WASHINGTON -- Leaders of the American Psychological Association secretly collaborated with officials at the Pentagon and CIA to weaken the association's ethical guidelines and allow psychologists to take part in coercive interrogation programs after the Sept. 11, 2001, attacks, according to a report released Friday.

The CIA and the military both conducted harsh interrogations during the administration of President George W. Bush, although the CIA's program included more brutal tactics. Some of them, like the simulated drowning technique called waterboarding, are now widely regarded as torture.

The agency's interrogations were done at "black site" prisons around the world where prisoners were held secretly for years.

The report contains the findings of an investigation led by a former federal prosecutor. It is the most detailed report to date on the complicity of psychologists in the interrogation programs.

The probe concluded that the American Psychological Association's ethics director and others had "colluded with important [Department of Defense] officials to have APA issue loose, high-level ethical guidelines that did not constrain" the Pentagon in its interrogation of terrorism suspects at Guantanamo Bay, Cuba.

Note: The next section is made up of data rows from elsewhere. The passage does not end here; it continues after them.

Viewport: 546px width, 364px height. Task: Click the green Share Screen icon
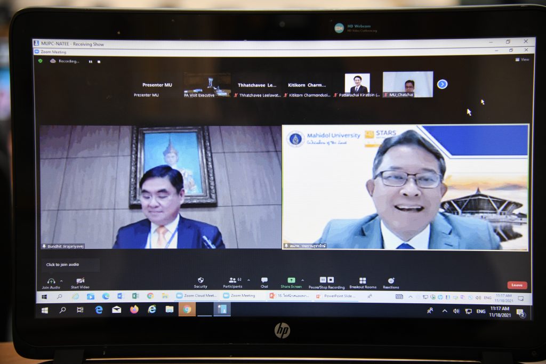click(291, 280)
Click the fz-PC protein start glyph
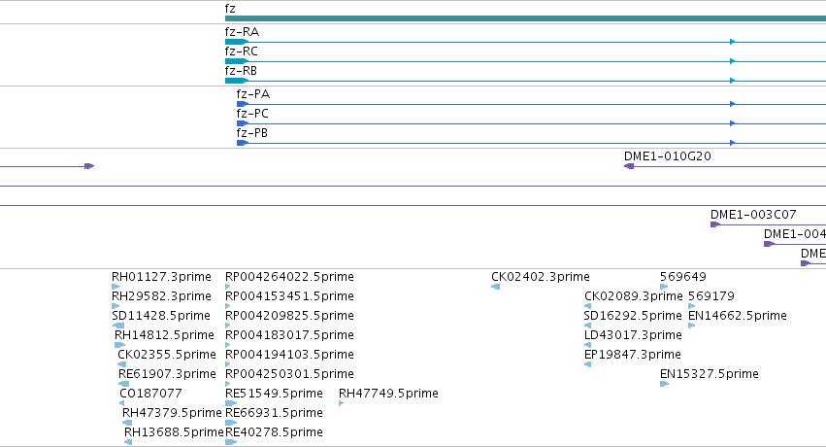826x447 pixels. pyautogui.click(x=243, y=123)

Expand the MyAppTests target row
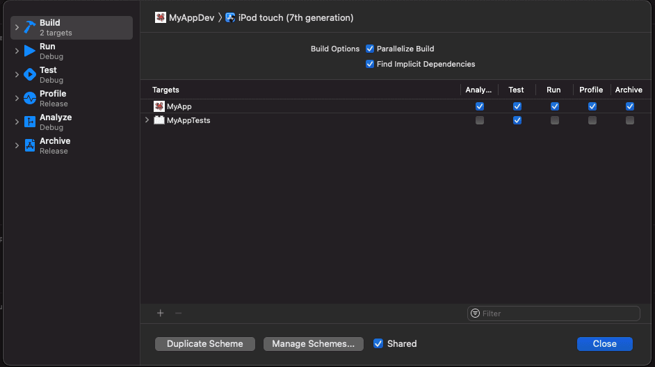147,120
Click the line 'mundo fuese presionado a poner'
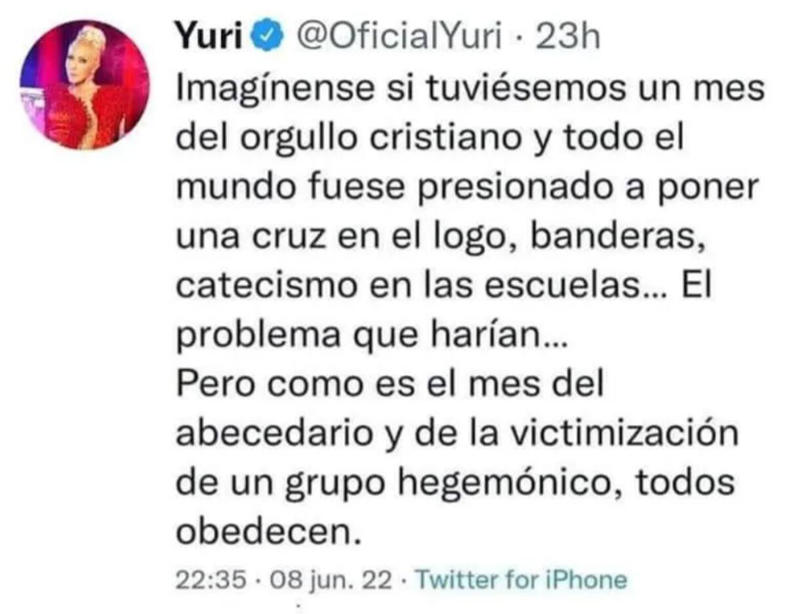 (466, 188)
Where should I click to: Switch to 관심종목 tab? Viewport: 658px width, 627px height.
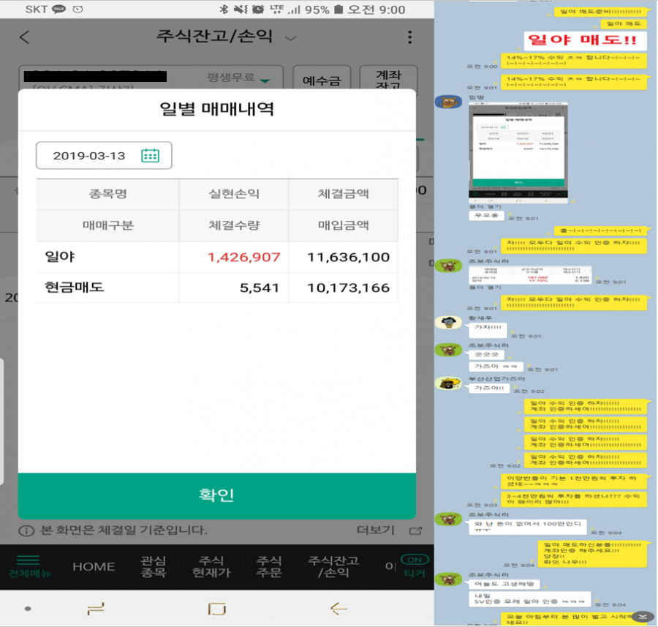154,566
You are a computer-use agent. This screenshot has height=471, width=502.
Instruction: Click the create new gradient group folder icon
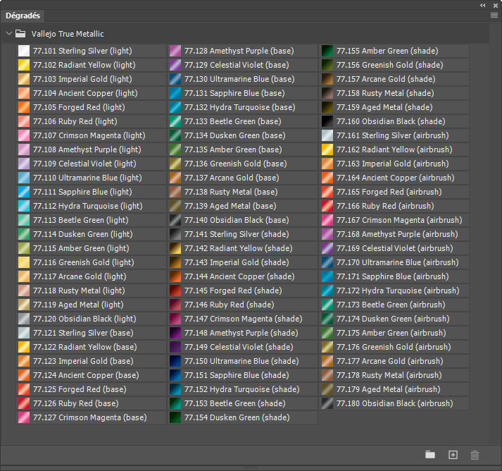430,455
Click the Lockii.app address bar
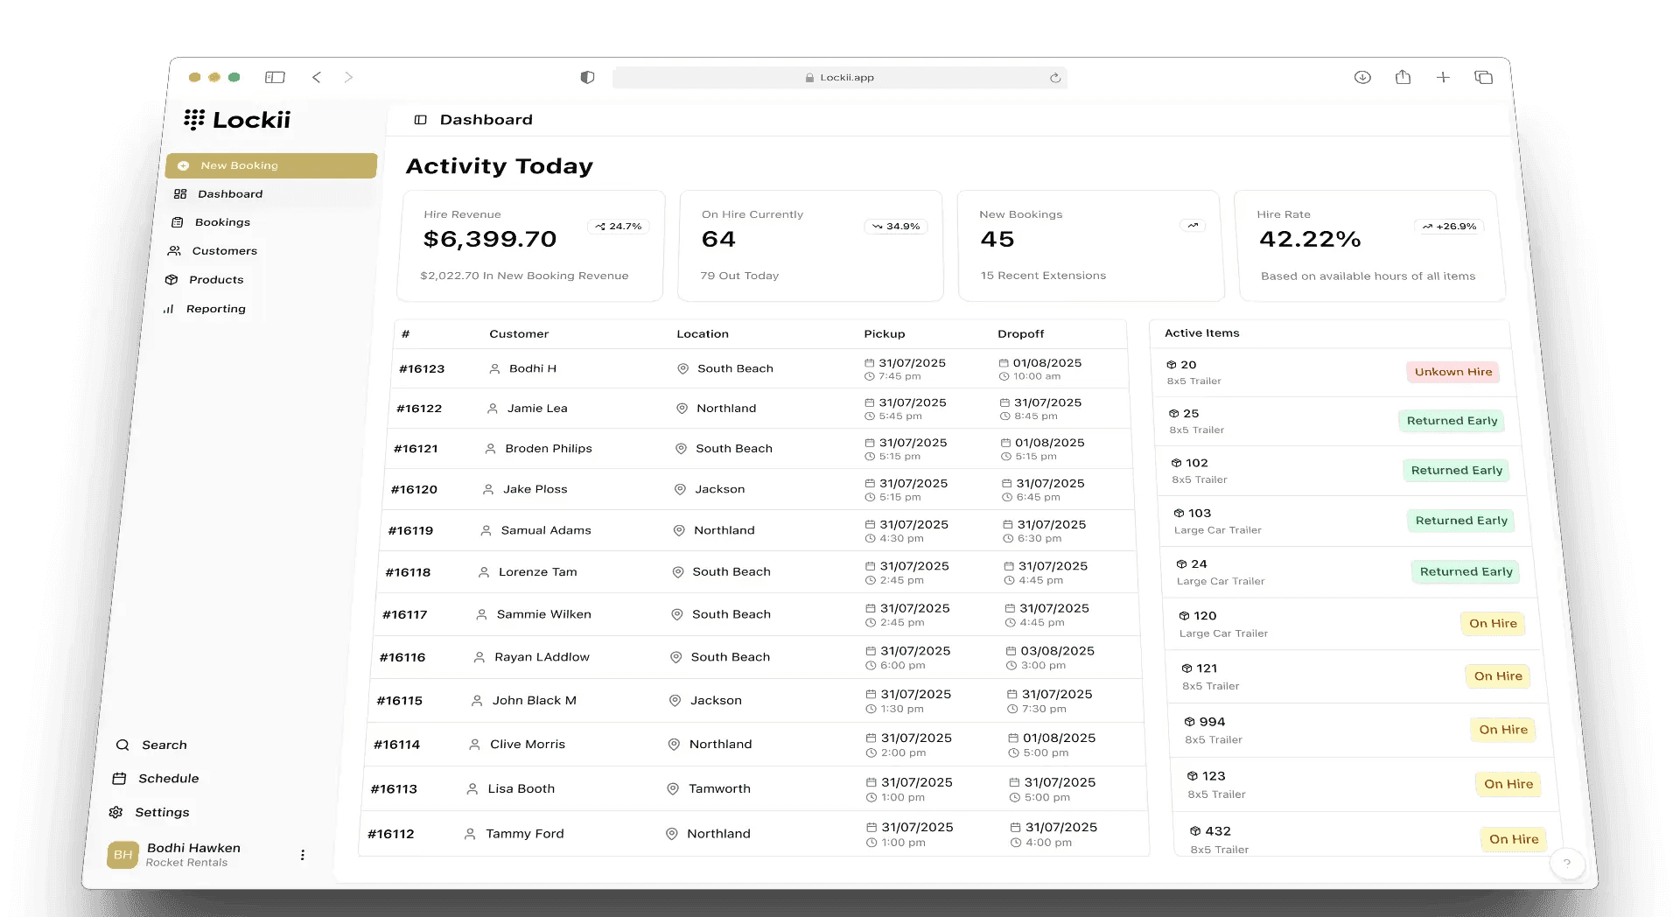The width and height of the screenshot is (1680, 917). click(x=840, y=78)
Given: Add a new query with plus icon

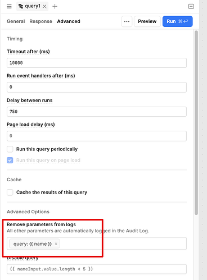Looking at the screenshot, I should [x=55, y=7].
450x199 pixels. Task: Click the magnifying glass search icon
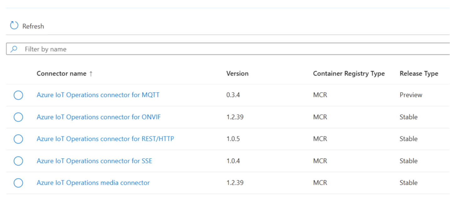[x=14, y=49]
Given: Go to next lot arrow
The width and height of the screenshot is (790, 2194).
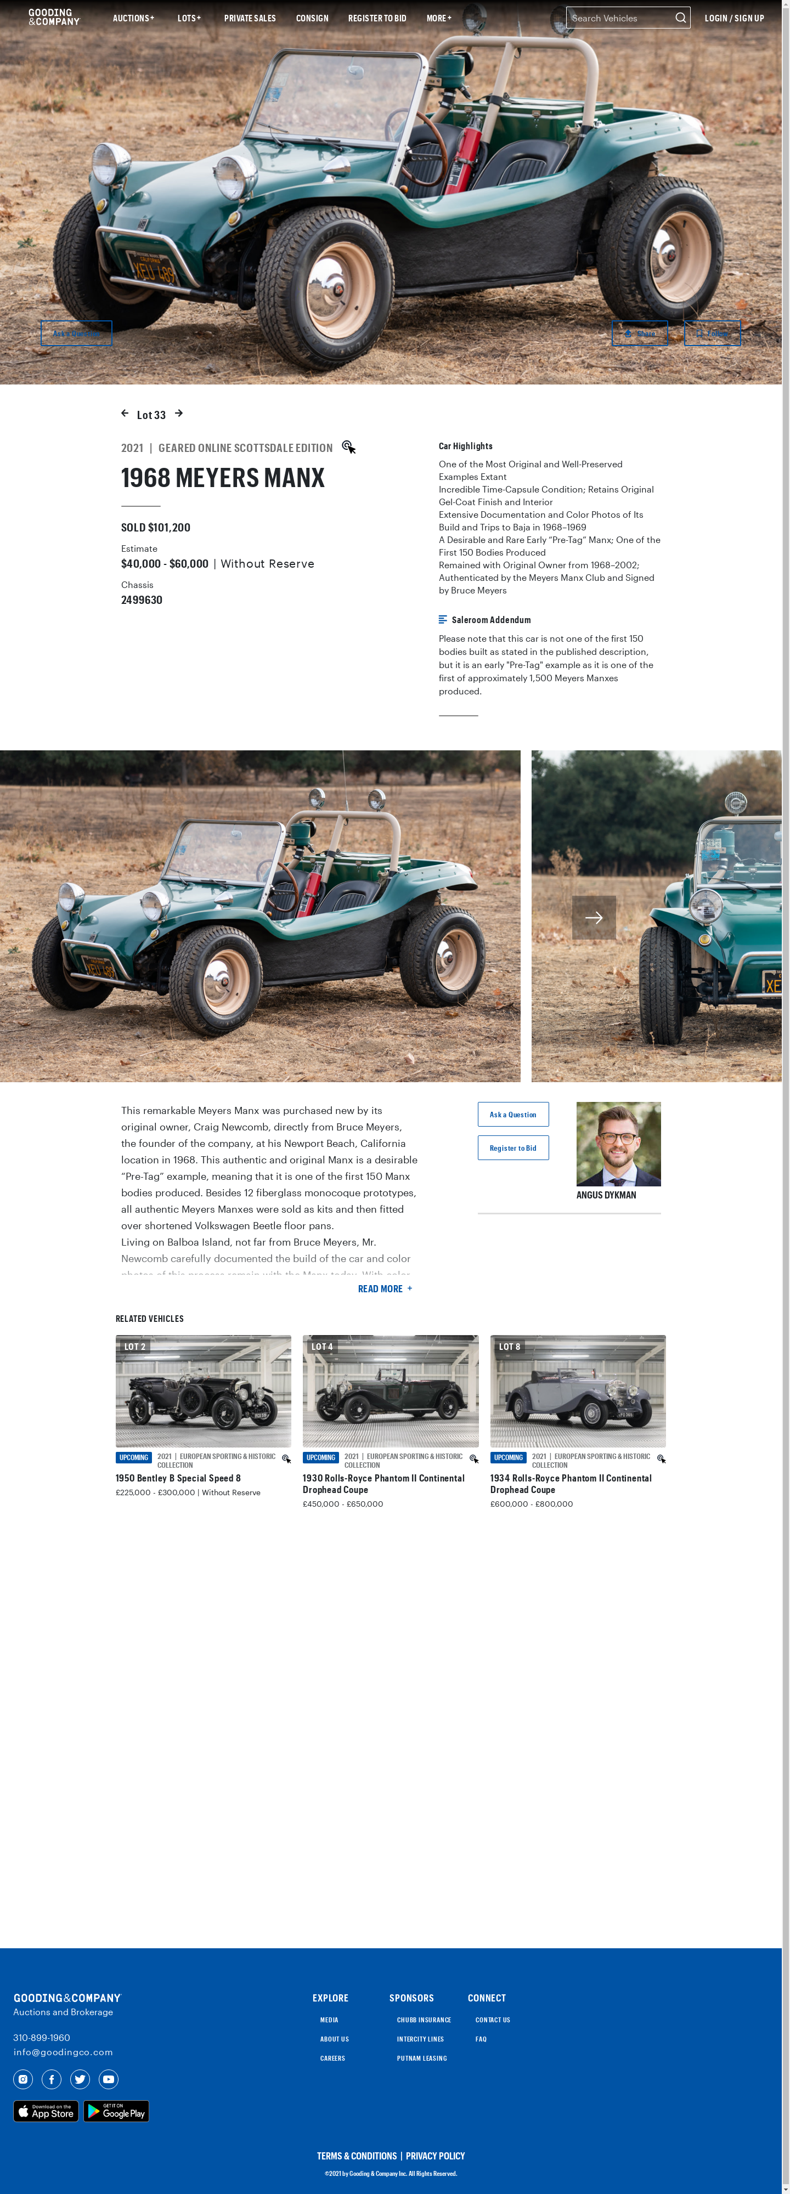Looking at the screenshot, I should click(x=179, y=413).
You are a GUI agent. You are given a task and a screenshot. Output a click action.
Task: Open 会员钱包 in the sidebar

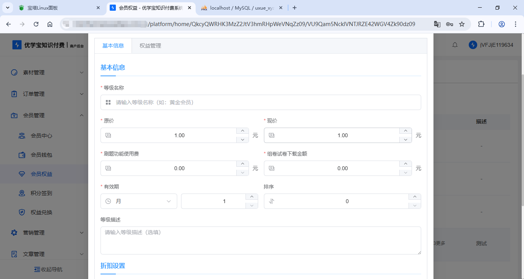41,155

The association's "principal motive in doing so was to align APA and curry favor with DOD."

The investigation also found that "current and former APA officials had substantial interactions with the CIA in the 2001 to 2004 time period" when the agency was using waterboarding and other brutal measures to extract information from detainees.

In particular, a CIA contract psychologist with close ties to the association played a key role in "clearing the way" for a colleague, Jim Mitchell -- widely considered to be one of the architects of the contentious interrogation program -- to continue his involvement in it even after others in the agency had protested that his work was unethical.

The association's ethics office, the report found, "prioritized the protection of psychologists -- even those who might have engaged in unethical behavior -- above the protection of the public."

Two former presidents of the psychological association were members of a CIA advisory committee, the report found. One of them provided the agency with an opinion that sleep deprivation did not constitute torture, and later held a small ownership stake in a consulting company founded by two men who oversaw the agency's interrogation program, it said.

The association's ethics director, Stephen Behnke, coordinated the group's public policy statements on interrogations with a top military psychologist, the report said, and then received a Pentagon contract to help train interrogators while he was still working at the association without the knowledge of the association's board.

An association official said Behnke was removed from his position as a result of the report and signaled that other firings or sanctions could follow. Behnke did not respond to a request for comment.

The 542-page report was commissioned by the psychological association's board of directors last year based on an investigation led by David Hoffman, who served as an assistant U.S. attorney in Chicago from 1998 to 2005.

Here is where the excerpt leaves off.